University Park Alliance Aims to Renew Akron's Urban Core
If you walk to the end of Zac Kohl's street, you can catch a glimpse of Akron's industrial past. The 12-story Goodyear Tire clock tower rises from the company's former global headquarters a couple miles away, marking a daily destination for thousands of workers, a hundred years ago. One of those men probably lived in the house that Kohl and his wife Beth bought a couple months ago.
ZAC KOHL: They said, when it was originally built in the 1920s, it was probably a top of the line, phenomenal house that someone who was making a good living built.
The house didn't look very phenomenal when Zac and Beth Kohl bought it for four thousand dollars in December. Like many homes in the once thriving neighborhood, it had numerous structural problems, and the Kohls had to build a new porch, reinforce the roof and do many internal repairs. Housing rehabilitation is one part of an ambitious program to redevelop a 50-block area, called University Park, that surrounds the University of Akron campus. Eric Johnson runs the University Park Alliance.
ERIC JOHNSON: We have to rehab close to 500 homes in the next five years.
The entire University Park master plan extends to the year 2030, and includes a mix of affordable housing, retail and office space. The goal is to revitalize this blighted corridor by attracting young urban professionals, empty nesters and others looking to live near the city's educational and cultural venues. Funded by the Knight Foundation, the University Park Alliance is working in parallel with development efforts by some long-standing area institutions.

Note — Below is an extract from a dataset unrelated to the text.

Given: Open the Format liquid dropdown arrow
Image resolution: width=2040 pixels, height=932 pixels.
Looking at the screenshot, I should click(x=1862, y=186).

ERIC JOHNSON: When you talk about University Park, you're talking about roughly two billion dollar's-worth of investment over the last six years --- between the City of Akron, the University of Akron, Summa.
The Alliance is an example of a relatively recent trend in urban development where historic anchor institutions, such as hospitals and universities, work with cities to rejuvenate the communities that they share. Cleveland's University Circle District is similarly combining the resources of Case Western Reserve University, University Hospitals and a collection of cultural attractions as an economic engine for urban development. Chris Ronayne, who heads University Circle Incorporated compares his district's growth to the way industrial wealth helped build cities like Akron and Cleveland a century ago.
CHRIS RONAYNE: We are, today, the fastest-growing employment district in Cleveland, and one of the fastest in the state of Ohio.
The same can be said for so called "Eds and Meds" collaborations in Cincinnati, Baltimore and Philadelphia. Ronayne notes that, as each of these cities lost corporate wealth that left for suburban addresses, the educational and medical anchors stayed…
CHRIS RONAYNE: …because they were too big to leave. Hence the word "Anchor". You can't just airlift UH or the Cleveland Clinic out of the city proper.
But, suburban sprawl also took the middle class out of cities, leaving a growing sea of poverty surrounding the hospital and college campuses. Philadelphia-based urban development expert Eugenie Birch says, for a long time, the anchor institutions inadvertently fostered a town-versus-gown divide. For example, she says city universities became walled off enclaves with little connection to the surrounding neighborhoods.
EUGENIE BIRCH: The tendency was to try and emulate the "college green" sort of campus in cities, and many of these constructions were inward-looking. That created great barriers between the community and the surrounding institution.
As such, the University Park Alliance, and similar Eds and Meds collaborations, have developed workforce and housing rehab programs aimed at their surrounding communities. Given the issues of safety and crime that remain just outside the ivory towers, University Circle's Chris Ronayne calls it good stewardship and enlightened self-interest.
CHRIS RONAYNE: You can't wall yourself off from problems around you, you've got to integrate into the communities, and everyone wins in that scenario.
University Park resident Carla Sibley says she was suspicious when she first heard about the University Park Alliance's development plans.
CARLA SIBLEY: I didn't think it would reach out to the folks who lived here. I kept calling it a community that wanted to be like Ohio State on High Street.
After learning more about the Alliance, Sibley remains cautiously optimistic that the project will be more than a new sports stadium and associated restaurants. She just wonders what it will finally look like.
CARLA SIBLEY: If it's going to become the kind of walking, working, young, attractive-type neighborhood that is discussed, there's got to be some massive changes that take place. I'm hopeful. But, I don't see it yet.
And Sibley says the year 2030 seems like a long way away.